Document passage =>
--------------------
Winter on the Farm

I'm hunkered down in the thick of winter enjoying my planning and organizing, but still longing for the flowers of the 2018 growing season.  Particularly my favorite, ranunculus, which I've just planted about 1,000 of in the greenhouse.

IMG_1906.JPG

The goal is to get buckets upon buckets of these beauties for a month starting in mid April.  They're the perfect wedding flower; rose-like, but better, with many overlapping petals.  They are really a wonderful flower for any purpose.

IMG_3361.JPG

I first start with prepping the beds.  We have 4 in our greenhouse and prep consists of clearing the debris out, giving the beds a thick layer of compost, tilling, and raking.  I then mark the rows, 5 per bed, and plant the presprouted corms 6 inches apart staggered in the rows.

Pre-sprouted ranunculus corm

Pre-sprouted ranunculus corm

Now it's time to wait for these to grow and flourish.  We'll be adding heat, hopefully next week, to get things going faster for these little guys.  Our seed starting will also begin next week, so our season will slowly get cranking.
--------------------
(Data drawn from a collection)
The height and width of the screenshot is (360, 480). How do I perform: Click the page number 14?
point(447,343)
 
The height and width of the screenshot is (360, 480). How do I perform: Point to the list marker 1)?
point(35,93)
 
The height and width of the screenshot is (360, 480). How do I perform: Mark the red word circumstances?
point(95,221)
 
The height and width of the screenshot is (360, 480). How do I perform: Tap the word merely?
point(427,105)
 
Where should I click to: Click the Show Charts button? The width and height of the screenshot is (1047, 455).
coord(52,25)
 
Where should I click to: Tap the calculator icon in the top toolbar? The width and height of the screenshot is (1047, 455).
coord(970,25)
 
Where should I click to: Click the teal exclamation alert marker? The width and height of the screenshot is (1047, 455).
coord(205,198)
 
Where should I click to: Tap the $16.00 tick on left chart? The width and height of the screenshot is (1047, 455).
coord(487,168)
--------------------
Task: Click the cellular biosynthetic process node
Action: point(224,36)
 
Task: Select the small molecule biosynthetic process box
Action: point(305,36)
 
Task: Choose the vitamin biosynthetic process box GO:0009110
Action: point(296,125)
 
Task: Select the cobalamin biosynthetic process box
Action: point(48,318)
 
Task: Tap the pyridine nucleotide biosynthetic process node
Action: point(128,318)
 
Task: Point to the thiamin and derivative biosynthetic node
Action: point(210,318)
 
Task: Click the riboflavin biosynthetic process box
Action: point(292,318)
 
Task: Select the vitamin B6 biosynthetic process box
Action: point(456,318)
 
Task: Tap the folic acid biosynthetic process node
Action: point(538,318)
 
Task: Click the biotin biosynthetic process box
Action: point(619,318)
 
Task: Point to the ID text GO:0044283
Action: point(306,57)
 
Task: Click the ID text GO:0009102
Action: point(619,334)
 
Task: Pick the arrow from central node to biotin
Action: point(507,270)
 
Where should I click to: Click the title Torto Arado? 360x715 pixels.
--------------------
Exercise details => Print the entire winter farm post, word for word. The items play no role in this work.

Right answer =>
Winter on the Farm

I'm hunkered down in the thick of winter enjoying my planning and organizing, but still longing for the flowers of the 2018 growing season.  Particularly my favorite, ranunculus, which I've just planted about 1,000 of in the greenhouse.

IMG_1906.JPG

The goal is to get buckets upon buckets of these beauties for a month starting in mid April.  They're the perfect wedding flower; rose-like, but better, with many overlapping petals.  They are really a wonderful flower for any purpose.

IMG_3361.JPG

I first start with prepping the beds.  We have 4 in our greenhouse and prep consists of clearing the debris out, giving the beds a thick layer of compost, tilling, and raking.  I then mark the rows, 5 per bed, and plant the presprouted corms 6 inches apart staggered in the rows.

Pre-sprouted ranunculus corm

Pre-sprouted ranunculus corm

Now it's time to wait for these to grow and flourish.  We'll be adding heat, hopefully next week, to get things going faster for these little guys.  Our seed starting will also begin next week, so our season will slowly get cranking.